Lt. Scott Jones will receive his payouts and holiday pay (if applicable) as defined in the current COAM labor argument [sic] upon retirement/resignation on January 21st[,] 2023. He will not be eligible for call in overtime during this period
This document is mutually agreed upon by Sheriff Mat King and Scott Jones
[Signatures]
(Id.)
At some point after Plaintiff executed the retirement agreement, Captain Pohl completed a report containing “findings” that Plaintiff had violated the Sheriff’s “Truthfulness Policy,” “Loyalty Policy,” and “Standard of Conduct Policy.” (ECF No. 36-14, PageID.2233-34.) The report was prepared on Captain Pohl’s computer and placed in an “internal folder” with other documents relevant to the investigation. (Id. at 2234-35.) There is no suggestion in any party’s brief that these findings were shared with any person outside of the department before discovery occurred in this case. On January 30, 2023, after Plaintiff retired, Sheriff King executed a Michigan Commission on Law Enforcement Standards (“MCOLES”) affidavit stating that Plaintiff “[r]etired while under investigation.” (ECF No. 36-22.)3 This was contrary to Sellers’ understanding that the department was “going to treat [Plaintiff’s] MCOLES as a straight retirement.” (ECF No. 36-19, PageID.2620.) According to Sellers, the MCOLES report is shared with other departments, and officers may face difficulties in obtaining employment in a law-enforcement agency if an MCOLES report indicates that they retired under investigation. (Id. at PageID.2617-18.)

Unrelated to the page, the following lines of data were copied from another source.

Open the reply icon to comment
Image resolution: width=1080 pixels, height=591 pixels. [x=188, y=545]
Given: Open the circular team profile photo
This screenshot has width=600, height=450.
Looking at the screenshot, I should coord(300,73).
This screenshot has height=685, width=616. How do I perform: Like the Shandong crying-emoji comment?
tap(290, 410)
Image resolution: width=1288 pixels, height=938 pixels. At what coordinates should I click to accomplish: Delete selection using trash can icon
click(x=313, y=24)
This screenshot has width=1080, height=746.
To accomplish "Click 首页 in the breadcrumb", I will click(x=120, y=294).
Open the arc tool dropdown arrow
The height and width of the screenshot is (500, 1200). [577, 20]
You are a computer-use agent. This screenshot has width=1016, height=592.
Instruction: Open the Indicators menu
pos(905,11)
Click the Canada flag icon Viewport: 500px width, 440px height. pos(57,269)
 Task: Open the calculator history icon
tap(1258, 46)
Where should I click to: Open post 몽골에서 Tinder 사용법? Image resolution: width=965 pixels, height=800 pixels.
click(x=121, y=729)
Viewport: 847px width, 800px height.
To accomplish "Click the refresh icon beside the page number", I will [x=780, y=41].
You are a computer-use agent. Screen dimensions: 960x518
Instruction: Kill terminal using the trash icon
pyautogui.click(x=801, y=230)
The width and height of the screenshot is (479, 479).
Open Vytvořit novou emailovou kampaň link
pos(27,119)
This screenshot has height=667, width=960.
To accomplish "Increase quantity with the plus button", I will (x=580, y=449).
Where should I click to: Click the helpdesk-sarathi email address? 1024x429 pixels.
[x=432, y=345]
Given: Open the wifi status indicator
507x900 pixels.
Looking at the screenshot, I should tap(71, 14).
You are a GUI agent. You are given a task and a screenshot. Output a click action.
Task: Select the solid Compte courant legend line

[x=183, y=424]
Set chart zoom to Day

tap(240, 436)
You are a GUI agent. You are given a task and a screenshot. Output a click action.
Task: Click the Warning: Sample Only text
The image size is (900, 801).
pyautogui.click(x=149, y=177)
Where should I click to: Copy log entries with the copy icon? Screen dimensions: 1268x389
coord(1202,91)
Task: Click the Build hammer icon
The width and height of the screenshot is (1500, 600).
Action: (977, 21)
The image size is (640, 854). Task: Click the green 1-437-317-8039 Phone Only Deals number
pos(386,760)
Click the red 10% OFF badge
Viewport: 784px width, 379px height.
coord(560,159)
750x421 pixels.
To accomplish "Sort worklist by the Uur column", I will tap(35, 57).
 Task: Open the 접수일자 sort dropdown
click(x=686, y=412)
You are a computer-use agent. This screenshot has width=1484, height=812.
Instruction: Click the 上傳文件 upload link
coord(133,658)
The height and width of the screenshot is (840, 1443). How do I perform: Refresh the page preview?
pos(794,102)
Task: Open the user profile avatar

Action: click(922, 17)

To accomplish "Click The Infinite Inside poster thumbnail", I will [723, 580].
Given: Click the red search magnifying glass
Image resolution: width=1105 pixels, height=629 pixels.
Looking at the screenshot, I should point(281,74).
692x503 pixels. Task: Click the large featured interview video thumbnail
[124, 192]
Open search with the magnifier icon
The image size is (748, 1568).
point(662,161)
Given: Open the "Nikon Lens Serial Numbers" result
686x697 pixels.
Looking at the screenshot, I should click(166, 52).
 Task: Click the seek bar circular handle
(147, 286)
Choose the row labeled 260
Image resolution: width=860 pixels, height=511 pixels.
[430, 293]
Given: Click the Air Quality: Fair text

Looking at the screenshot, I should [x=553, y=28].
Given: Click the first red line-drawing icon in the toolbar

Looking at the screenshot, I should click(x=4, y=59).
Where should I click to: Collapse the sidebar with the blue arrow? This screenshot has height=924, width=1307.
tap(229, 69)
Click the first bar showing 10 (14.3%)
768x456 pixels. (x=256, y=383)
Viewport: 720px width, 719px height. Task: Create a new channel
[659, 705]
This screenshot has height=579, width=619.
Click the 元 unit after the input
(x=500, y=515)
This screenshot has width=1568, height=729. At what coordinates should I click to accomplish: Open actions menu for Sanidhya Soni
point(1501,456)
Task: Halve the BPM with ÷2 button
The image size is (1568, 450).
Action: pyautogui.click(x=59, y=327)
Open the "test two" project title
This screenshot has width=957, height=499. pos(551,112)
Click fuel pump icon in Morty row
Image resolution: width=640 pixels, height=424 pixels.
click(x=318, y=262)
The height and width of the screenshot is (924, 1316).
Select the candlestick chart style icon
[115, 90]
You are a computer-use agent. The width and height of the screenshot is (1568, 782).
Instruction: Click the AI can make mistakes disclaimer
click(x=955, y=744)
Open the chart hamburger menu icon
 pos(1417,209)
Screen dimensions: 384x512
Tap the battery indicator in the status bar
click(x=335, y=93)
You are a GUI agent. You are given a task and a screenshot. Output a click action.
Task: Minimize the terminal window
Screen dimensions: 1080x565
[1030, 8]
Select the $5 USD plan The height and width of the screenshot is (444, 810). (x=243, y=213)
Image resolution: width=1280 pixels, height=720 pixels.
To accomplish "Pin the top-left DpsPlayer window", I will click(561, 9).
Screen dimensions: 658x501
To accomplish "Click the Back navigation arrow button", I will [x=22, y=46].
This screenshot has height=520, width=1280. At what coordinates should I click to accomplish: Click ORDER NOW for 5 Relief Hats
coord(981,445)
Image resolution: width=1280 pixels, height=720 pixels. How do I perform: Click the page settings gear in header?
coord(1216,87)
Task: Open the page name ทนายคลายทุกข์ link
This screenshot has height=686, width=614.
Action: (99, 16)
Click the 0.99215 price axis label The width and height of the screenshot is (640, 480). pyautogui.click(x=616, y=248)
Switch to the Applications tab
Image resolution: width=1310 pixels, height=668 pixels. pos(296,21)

3 Defendants represent that Sheriff King was required to prepare and submit this document to MCOLES pursuant to Mich. Comp. Laws § 28.561 et seq. and Mich. Admin. Code R. 28.14509. (ECF No. 38, PageID.2699.) Plaintiff filed this lawsuit in July 2024. Plaintiff alleges that Defendants violated his First and Fourteenth Amendment rights by, inter alia, constructively discharging him and retaliating against him for his exercise of protected speech. Following discovery, Defendants moved for summary judgment. (ECF No. 32.) Plaintiff responded (ECF No.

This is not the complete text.